:: Data to use ::
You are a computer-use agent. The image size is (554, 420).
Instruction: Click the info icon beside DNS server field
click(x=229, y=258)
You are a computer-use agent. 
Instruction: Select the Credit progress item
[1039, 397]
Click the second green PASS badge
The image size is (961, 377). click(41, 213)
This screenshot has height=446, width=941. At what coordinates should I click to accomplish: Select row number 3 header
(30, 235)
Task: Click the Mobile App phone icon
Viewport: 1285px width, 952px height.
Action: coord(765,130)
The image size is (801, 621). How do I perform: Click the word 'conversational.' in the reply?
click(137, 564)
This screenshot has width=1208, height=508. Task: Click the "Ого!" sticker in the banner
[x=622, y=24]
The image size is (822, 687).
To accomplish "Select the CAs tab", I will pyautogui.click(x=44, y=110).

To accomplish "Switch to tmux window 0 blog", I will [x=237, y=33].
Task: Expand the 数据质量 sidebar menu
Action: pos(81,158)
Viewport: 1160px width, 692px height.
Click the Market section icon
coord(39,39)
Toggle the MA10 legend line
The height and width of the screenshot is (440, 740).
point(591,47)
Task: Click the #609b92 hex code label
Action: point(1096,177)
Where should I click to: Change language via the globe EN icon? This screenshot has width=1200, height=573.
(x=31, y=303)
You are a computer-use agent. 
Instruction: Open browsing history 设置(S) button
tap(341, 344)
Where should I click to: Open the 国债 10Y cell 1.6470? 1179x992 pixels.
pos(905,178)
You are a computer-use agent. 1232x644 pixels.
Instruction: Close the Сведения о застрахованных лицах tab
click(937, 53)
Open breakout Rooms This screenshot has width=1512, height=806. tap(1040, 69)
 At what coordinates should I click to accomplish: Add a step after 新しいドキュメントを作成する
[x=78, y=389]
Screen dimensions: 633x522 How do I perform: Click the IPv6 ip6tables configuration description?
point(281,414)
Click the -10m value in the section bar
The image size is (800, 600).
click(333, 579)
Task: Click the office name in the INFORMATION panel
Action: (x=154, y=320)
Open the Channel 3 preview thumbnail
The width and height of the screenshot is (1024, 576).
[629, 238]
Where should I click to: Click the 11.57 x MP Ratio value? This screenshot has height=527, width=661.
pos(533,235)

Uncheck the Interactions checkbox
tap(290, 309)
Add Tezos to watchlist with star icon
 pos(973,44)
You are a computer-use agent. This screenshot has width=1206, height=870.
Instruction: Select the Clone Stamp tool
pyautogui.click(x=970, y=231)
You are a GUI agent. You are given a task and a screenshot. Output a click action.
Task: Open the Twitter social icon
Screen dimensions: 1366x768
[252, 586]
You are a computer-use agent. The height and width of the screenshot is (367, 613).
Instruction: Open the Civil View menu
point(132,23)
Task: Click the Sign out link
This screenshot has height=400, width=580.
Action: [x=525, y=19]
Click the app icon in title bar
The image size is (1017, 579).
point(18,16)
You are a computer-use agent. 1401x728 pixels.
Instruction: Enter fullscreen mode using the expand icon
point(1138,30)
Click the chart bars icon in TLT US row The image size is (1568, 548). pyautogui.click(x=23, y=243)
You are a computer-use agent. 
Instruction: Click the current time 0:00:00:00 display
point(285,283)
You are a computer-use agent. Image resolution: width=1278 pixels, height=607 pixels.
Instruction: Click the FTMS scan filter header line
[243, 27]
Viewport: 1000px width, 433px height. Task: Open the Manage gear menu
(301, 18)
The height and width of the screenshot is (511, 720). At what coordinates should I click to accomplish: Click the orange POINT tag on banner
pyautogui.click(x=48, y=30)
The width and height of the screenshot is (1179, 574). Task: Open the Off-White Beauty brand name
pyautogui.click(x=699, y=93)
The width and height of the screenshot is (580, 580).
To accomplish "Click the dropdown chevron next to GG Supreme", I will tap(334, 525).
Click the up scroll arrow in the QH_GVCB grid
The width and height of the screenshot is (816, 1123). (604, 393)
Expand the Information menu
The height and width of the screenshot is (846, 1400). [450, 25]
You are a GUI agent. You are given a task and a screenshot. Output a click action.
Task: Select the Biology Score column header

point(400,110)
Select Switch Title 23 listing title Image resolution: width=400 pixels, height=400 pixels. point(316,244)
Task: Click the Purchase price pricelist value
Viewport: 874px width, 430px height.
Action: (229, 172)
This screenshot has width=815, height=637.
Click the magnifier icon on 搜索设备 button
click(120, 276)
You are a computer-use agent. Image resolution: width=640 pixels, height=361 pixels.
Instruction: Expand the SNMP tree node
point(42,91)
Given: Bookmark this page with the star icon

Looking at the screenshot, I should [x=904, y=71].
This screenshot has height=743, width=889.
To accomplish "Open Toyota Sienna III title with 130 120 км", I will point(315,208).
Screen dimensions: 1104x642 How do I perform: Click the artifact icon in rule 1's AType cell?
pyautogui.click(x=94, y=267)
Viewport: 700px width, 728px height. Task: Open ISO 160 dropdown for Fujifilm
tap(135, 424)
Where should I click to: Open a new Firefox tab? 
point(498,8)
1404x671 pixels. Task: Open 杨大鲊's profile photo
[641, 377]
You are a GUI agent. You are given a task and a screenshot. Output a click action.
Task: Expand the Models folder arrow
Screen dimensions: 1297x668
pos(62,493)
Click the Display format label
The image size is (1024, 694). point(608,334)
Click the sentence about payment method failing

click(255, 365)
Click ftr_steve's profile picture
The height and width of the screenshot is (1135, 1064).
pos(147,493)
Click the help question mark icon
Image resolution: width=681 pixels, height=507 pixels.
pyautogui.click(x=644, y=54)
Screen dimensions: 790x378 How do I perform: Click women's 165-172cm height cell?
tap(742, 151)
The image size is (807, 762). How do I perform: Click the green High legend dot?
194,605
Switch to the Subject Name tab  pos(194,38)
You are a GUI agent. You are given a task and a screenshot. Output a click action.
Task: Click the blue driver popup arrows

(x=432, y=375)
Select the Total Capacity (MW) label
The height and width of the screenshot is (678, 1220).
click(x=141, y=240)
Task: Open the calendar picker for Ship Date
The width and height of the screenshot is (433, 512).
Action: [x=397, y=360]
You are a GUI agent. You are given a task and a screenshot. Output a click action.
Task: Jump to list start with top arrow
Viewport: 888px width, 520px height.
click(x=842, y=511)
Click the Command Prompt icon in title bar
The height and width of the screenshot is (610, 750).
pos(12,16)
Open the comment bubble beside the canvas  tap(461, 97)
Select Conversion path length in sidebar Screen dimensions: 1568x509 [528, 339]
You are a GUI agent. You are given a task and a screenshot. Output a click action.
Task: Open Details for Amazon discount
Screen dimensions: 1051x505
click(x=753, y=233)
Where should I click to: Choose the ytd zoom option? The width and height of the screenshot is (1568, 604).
:::
What this task involves: After reading the records above, transcribe them verbatim.

Output for this exercise:
You are a computer-use agent. The image size is (554, 420).
Instruction: Click the info icon beside DNS server field
click(x=229, y=258)
You are a computer-use agent. 
Instruction: Select the Credit progress item
[1039, 397]
Click the second green PASS badge
The image size is (961, 377). click(41, 213)
This screenshot has height=446, width=941. At what coordinates should I click to accomplish: Select row number 3 header
(30, 235)
Task: Click the Mobile App phone icon
Viewport: 1285px width, 952px height.
Action: coord(765,130)
The image size is (801, 621). How do I perform: Click the word 'conversational.' in the reply?
click(137, 564)
This screenshot has width=1208, height=508. Task: Click the "Ого!" sticker in the banner
[x=622, y=24]
The image size is (822, 687).
To accomplish "Select the CAs tab", I will pyautogui.click(x=44, y=110).

To accomplish "Switch to tmux window 0 blog", I will [x=237, y=33].
Task: Expand the 数据质量 sidebar menu
Action: pos(81,158)
Viewport: 1160px width, 692px height.
Click the Market section icon
coord(39,39)
Toggle the MA10 legend line
The height and width of the screenshot is (440, 740).
point(591,47)
Task: Click the #609b92 hex code label
Action: point(1096,177)
Where should I click to: Change language via the globe EN icon? This screenshot has width=1200, height=573.
(x=31, y=303)
You are a computer-use agent. 
Instruction: Open browsing history 设置(S) button
tap(341, 344)
Where should I click to: Open the 国债 10Y cell 1.6470? 1179x992 pixels.
pos(905,178)
You are a computer-use agent. 1232x644 pixels.
Instruction: Close the Сведения о застрахованных лицах tab
click(937, 53)
Open breakout Rooms This screenshot has width=1512, height=806. tap(1040, 69)
 At what coordinates should I click to accomplish: Add a step after 新しいドキュメントを作成する
[x=78, y=389]
Screen dimensions: 633x522 How do I perform: Click the IPv6 ip6tables configuration description?
point(281,414)
Click the -10m value in the section bar
The image size is (800, 600).
click(333, 579)
Task: Click the office name in the INFORMATION panel
Action: (x=154, y=320)
Open the Channel 3 preview thumbnail
The width and height of the screenshot is (1024, 576).
[629, 238]
Where should I click to: Click the 11.57 x MP Ratio value? This screenshot has height=527, width=661.
pos(533,235)

Uncheck the Interactions checkbox
tap(290, 309)
Add Tezos to watchlist with star icon
 pos(973,44)
You are a computer-use agent. This screenshot has width=1206, height=870.
Instruction: Select the Clone Stamp tool
pyautogui.click(x=970, y=231)
You are a GUI agent. You are given a task and a screenshot. Output a click action.
Task: Open the Twitter social icon
Screen dimensions: 1366x768
[252, 586]
You are a computer-use agent. The height and width of the screenshot is (367, 613).
Instruction: Open the Civil View menu
point(132,23)
Task: Click the Sign out link
This screenshot has height=400, width=580.
Action: [x=525, y=19]
Click the app icon in title bar
The image size is (1017, 579).
point(18,16)
You are a computer-use agent. 1401x728 pixels.
Instruction: Enter fullscreen mode using the expand icon
point(1138,30)
Click the chart bars icon in TLT US row The image size is (1568, 548). pyautogui.click(x=23, y=243)
You are a computer-use agent. 
Instruction: Click the current time 0:00:00:00 display
point(285,283)
You are a computer-use agent. Image resolution: width=1278 pixels, height=607 pixels.
Instruction: Click the FTMS scan filter header line
[243, 27]
Viewport: 1000px width, 433px height. Task: Open the Manage gear menu
(301, 18)
The height and width of the screenshot is (511, 720). At what coordinates should I click to accomplish: Click the orange POINT tag on banner
pyautogui.click(x=48, y=30)
The width and height of the screenshot is (1179, 574). Task: Open the Off-White Beauty brand name
pyautogui.click(x=699, y=93)
The width and height of the screenshot is (580, 580).
To accomplish "Click the dropdown chevron next to GG Supreme", I will tap(334, 525).
Click the up scroll arrow in the QH_GVCB grid
The width and height of the screenshot is (816, 1123). (604, 393)
Expand the Information menu
The height and width of the screenshot is (846, 1400). [450, 25]
You are a GUI agent. You are given a task and a screenshot. Output a click action.
Task: Select the Biology Score column header

point(400,110)
Select Switch Title 23 listing title Image resolution: width=400 pixels, height=400 pixels. point(316,244)
Task: Click the Purchase price pricelist value
Viewport: 874px width, 430px height.
Action: (229, 172)
This screenshot has width=815, height=637.
Click the magnifier icon on 搜索设备 button
click(120, 276)
You are a computer-use agent. Image resolution: width=640 pixels, height=361 pixels.
Instruction: Expand the SNMP tree node
point(42,91)
Given: Bookmark this page with the star icon

Looking at the screenshot, I should [x=904, y=71].
This screenshot has height=743, width=889.
To accomplish "Open Toyota Sienna III title with 130 120 км", I will point(315,208).
Screen dimensions: 1104x642 How do I perform: Click the artifact icon in rule 1's AType cell?
pyautogui.click(x=94, y=267)
Viewport: 700px width, 728px height. Task: Open ISO 160 dropdown for Fujifilm
tap(135, 424)
Where should I click to: Open a new Firefox tab? 
point(498,8)
1404x671 pixels. Task: Open 杨大鲊's profile photo
[641, 377]
You are a GUI agent. You are given a task and a screenshot. Output a click action.
Task: Expand the Models folder arrow
Screen dimensions: 1297x668
pos(62,493)
Click the Display format label
The image size is (1024, 694). point(608,334)
Click the sentence about payment method failing

click(255, 365)
Click ftr_steve's profile picture
The height and width of the screenshot is (1135, 1064).
pos(147,493)
Click the help question mark icon
Image resolution: width=681 pixels, height=507 pixels.
pyautogui.click(x=644, y=54)
Screen dimensions: 790x378 How do I perform: Click women's 165-172cm height cell?
tap(742, 151)
The image size is (807, 762). How do I perform: Click the green High legend dot?
194,605
Switch to the Subject Name tab  pos(194,38)
You are a GUI agent. You are given a task and a screenshot. Output a click action.
Task: Click the blue driver popup arrows

(x=432, y=375)
Select the Total Capacity (MW) label
The height and width of the screenshot is (678, 1220).
click(x=141, y=240)
Task: Open the calendar picker for Ship Date
The width and height of the screenshot is (433, 512).
Action: [x=397, y=360]
You are a GUI agent. You are given a task and a screenshot. Output a click action.
Task: Jump to list start with top arrow
Viewport: 888px width, 520px height.
click(x=842, y=511)
Click the Command Prompt icon in title bar
The height and width of the screenshot is (610, 750).
pos(12,16)
Open the comment bubble beside the canvas  tap(461, 97)
Select Conversion path length in sidebar Screen dimensions: 1568x509 [528, 339]
You are a GUI agent. You are given a task and a screenshot. Output a click action.
Task: Open Details for Amazon discount
Screen dimensions: 1051x505
click(x=753, y=233)
Where should I click to: Choose the ytd zoom option? The width and height of the screenshot is (1568, 604).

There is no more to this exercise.